*What to do:* Summarize the post on forgiveness below in two sentences.

*Document section:*
Tuesday 27 November 2012

FORGIVENESS - Part II

I struggle with forgiveness sometimes. It’s strange to me – how I can pour it out lavishly, as Jesus taught me, over the big things but in the scratches and the bumps I am so prone to keep accounts. I hold onto words – I get spiteful over the silent treatment. I listen to my children say, Now you know how it feels, and I know they are sampling revenge. They don’t see me modeling forgiveness.

I think about Jesus’ debtor’s story of The Unforgiving Servant in Matthew 18, and I ask myself why did that man have such a hard time forgiving another, after he himself had been unburdened of so very, very much? The one who is forgiven much loves much – but it does not always stand to reason that the one who is forgiven much forgives much.  
Life has been teaching me over and over again that being forgiven of a debt does not necessarily leave you without need. Forgiveness isn’t money in the bank – it is only a release from what is owed. The King did not say to his servant, I forgive you of your debt – and here’s a little something extra to get you back on your feet again, and a budget so this doesn’t happen again. In Jesus’ story, the servant left the King in virtually the same condition he went in to him – with empty pockets.  
Free indeed but with nothing stored up, empty of currency, and not yet any wiser. Fear can stick its foot in. And the surprising thing – the thing you would never expect – is that mercy can sit sour in your belly when you have had too much of it to drink. You can resent to your core the pain of ever having needed it at all.
When you have known burden, when you’ve felt it lifted, you don’t ever want to feel it again. I can imagine the liberated servant dancing out of the King’s presence singing freedom songs – As God is my witness, I’ll never need mercy again. But I know how pride and fear can tempt to self-preserve. You never forget the taste of dust. You can begin to take notice of people who bump you and stir up feelings of heavy. You can become accutely aware of people who took from you when were already barely holding on. You can start making mental notes of those to whom you once gave out of your excess. You can shovel out a pile of blame – why you ended up on your knees, in the hole.
Jesus’ story is really, really not about an imaginary thing like money. It is about real taken things like trust, childhood, reputation, dignity, pride, self-worth, a sense of personal safety, faith in humanity, boundaries, family, innocence, and sleep – things that we sometimes lose to one another in the normal course of life, which we need and to which we are sincerely attached. It can be hard to release those kinds of debts, though we know even as we write them down that there is seldom any way that they can ever, ever be repaid to us.
The Greek word for forgive is aphiemito send forth, to lay aside, to let go. It is not apokathistemito restore. It is not epilanthanomaito lose out of mind, to forget. It is not a lot of other words that mean things like, it didn’t happen, it doesn’t hurt, it wasn’t wrong, one more chance, don’t call the police, don’t talk about it, just be grateful it wasn’t something worse, God is gonna get ‘em in the end. There are other words for those things, but none of them mean forgive.

*Data lines:*
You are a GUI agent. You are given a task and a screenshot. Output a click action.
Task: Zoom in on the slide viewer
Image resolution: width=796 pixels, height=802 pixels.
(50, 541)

*Output of the exercise:* The writer admits to forgiving big wrongs freely while keeping accounts over small ones, and asks why the servant in Jesus' story in Matthew 18 found it so hard to forgive another after being released from so much. The post argues that forgiveness releases what is owed without restoring what was lost, such as trust, dignity, or a sense of safety, and notes that the Greek word for forgive means to let go rather than to restore or to forget.